And so the world’s longest and possibly greatest music festival comes round again. 2017 may be a little thin on significant musical anniversaries but the BBC has been intimately involved with the Proms for ninety years, give or take a little local difficulty during the early years of the Second World War. As Alan Davey, Controller BBC Radio 3, noted in his Classical Source blog, the occasion is marked by a technological breakthrough. All concerts are to be streamed online in lossless Radio 3 Concert Sound, offering greater fidelity than ever before. That should please audiophiles not driven to distraction by those pesky BBC trails which insist on rebranding the Proms as “part of BBC Music”.
Fortunately, this well-conceived opening night suggests that Proms director David Pickard is not about to change the things that matter most. With the BBC Symphony Orchestra centre-stage as usual and an unusually large choral contingent assembled behind it, Edward Gardner presided over the mixed bill in super-confident style, the surrounding area lit variously for the benefit of the TV cameras: orange for the Coult, mauve for Beethoven, and pink, green and blue for the vaguely psychedelic Adams.
The programming of Harmonium, one of John Adams’s breakthrough works, composed in 1980 between Shaker Loops and the Grand Pianola Music, provided the First Night with a suitably sensational launch (notwithstanding its gentle close) and a preview of things to come: the composer is enjoying a significant birthday year and features again later in the season. This was its third outing in a venue that suits it surprisingly well. With Simon Rattle on the podium in 1990 there was a sense of all guns blazing at high speed. Leonard Slatkin in 2001 was broader and cooler, perhaps attempting to make more of the poetry by John Donne and Emily Dickinson. Gardner managed to square the circle, providing clear signposting at all times and giving the central Dickinson setting plenty of space before powering his way into the wild orgiastic climax. However hazy it might sound as it floats, tinkles and promiscuously appropriates music of all kinds, Adams’s ride to eternity needs to be precisely articulated. Only the plentiful applause after the opening meditation on different kinds of love struck a jarring note.

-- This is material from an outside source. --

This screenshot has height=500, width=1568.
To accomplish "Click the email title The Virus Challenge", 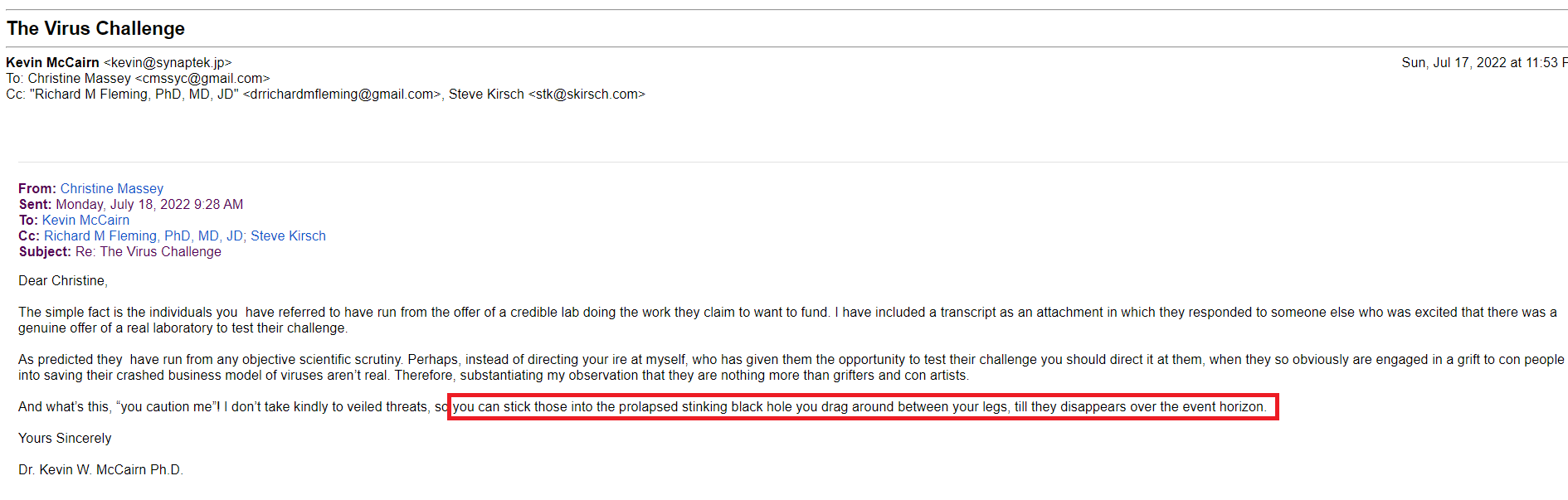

The concert had begun with Tom Coult’s six-minute commission, an unpredictable dance sequence showing an impressive command of orchestral sonority. Or as the composer’s Twitter feed had it: “Name from peasants dancing involuntarily until collapse. Get ya dancing clogs on…”. Quite what it added up to I’m not sure but it was refreshing that the now traditional opening night novelty (Henry Wood’s terminology) began sotto voce. Solo violin led the way to a passage of oriental plopping on percussion and plucked strings. It was tempting to discern the influence of the recently ennobled George Benjamin but as Coult is published by Faber Music not too fanciful to discern the influence of a younger Faber colleague. The programme booklet referred to a “deranged-sounding” clarinet, its curious tuning apparently created by placing the mouthpiece directly on the lower half of the instrument.
Between the two contemporary utterances, Igor Levit brought intimacy and poise to Beethoven’s Third Piano Concerto, fresh from his recent journey through all the composer’s Piano Sonatas at Wigmore Hall. This was not a grandiose or tumultuous reading, the pianist breezily ensuring that the first movement never outstayed its welcome, his most fantastical, expansive playing carefully rationed. The orchestra, not large, was always crisp, even clipped in support, its sonority punctuated by obstreperous, ‘period’-ish timpani thwacks. A burst of clapping left the pianist obliged to wait for the audience to settle before embarking on his profoundly beautiful, carefully voiced account of the Largo. Those tolerant of such practices need to consider whether Beethoven meant us to experience this E-major music’s tonal remoteness from the opening C-minor: that sense of contrast did not register here. Levit’s light, almost skittish touch in the Finale was as individual as his posture, hunched over the keys when not bobbing to attention as if keen to conduct.
Having taken German nationality – he is not alone in that – Levit is an intensely committed European which explains his unusual choice of encore, Beethoven’s anthemic ‘Ode to Joy’ melody (from the ‘Choral’ Symphony) in a transcription which wound down again to the lower depths. While plausibly arrived at courtesy of Liszt, that downbeat descent sounded improvised and politically motivated. TV viewers will have spotted Levit’s modest EU pin and younger listeners his first post-concert tweet: “Hey guys, I've been away for an hour and a half... is @realDonaldTrump still President?”